## Page excerpt
For a decade or so, from the mid-to-late-1950s onwards, an unusual and short-lived new trend in car design briefly reared its challenging head with a handful of saloons appearing with reverse rake rear windows. I was reminded of this short-lived automotive styling fashion very recently when having to resort to a borrowing a battered old 1964 Citroen Ami 6 Saloon from a friend of a friend for occasional use whilst I was recuperating in France from a serious bout of ill health.
Like me, the characterful Citroen had seen better days but still functioned and managed to raise a smile with its many idiosyncratic foibles; its Z-profile reverse rake rear window being just one of them. Travelling in the rear of the Ami 6 occasionally, the advantages of a reverse slant rear windscreen soon became apparent. The slope-away glass allows for more headroom for rear occupants, with the glass also immune to gathering rain and road debris, thus enabling a clearer drivers’ view behind in the rear view mirror.
Surprisingly, this distinctive ‘Flash Gordon’ Z-back styling feature made its debut on a European car. That most respected and influential of vehicle styling houses – Pininfarina of Turin – was first to build adrivable car with a reverse rake back screen. Detroit inevitably picked up on this design feature, with Ford and its various divisions hogging the debatable Z-back profile. Here are eleven of the best Z-back cars.

## Dataset content
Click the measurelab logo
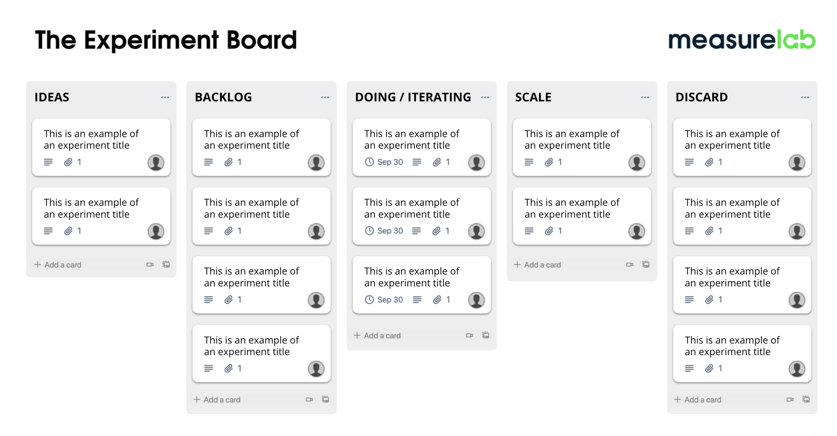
...
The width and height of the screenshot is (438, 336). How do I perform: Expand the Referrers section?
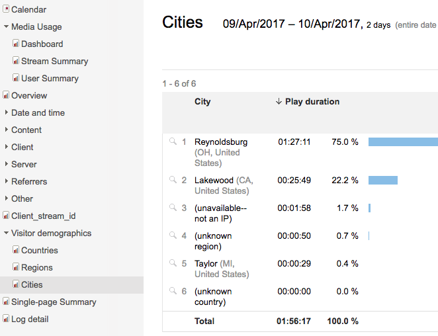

## Requirements
According to the piece on reverse rake rear windows, which styling house was first to build a drivable car with a reverse rake back screen? The data has nothing to do with what comes next.

## Result
Pininfarina of Turin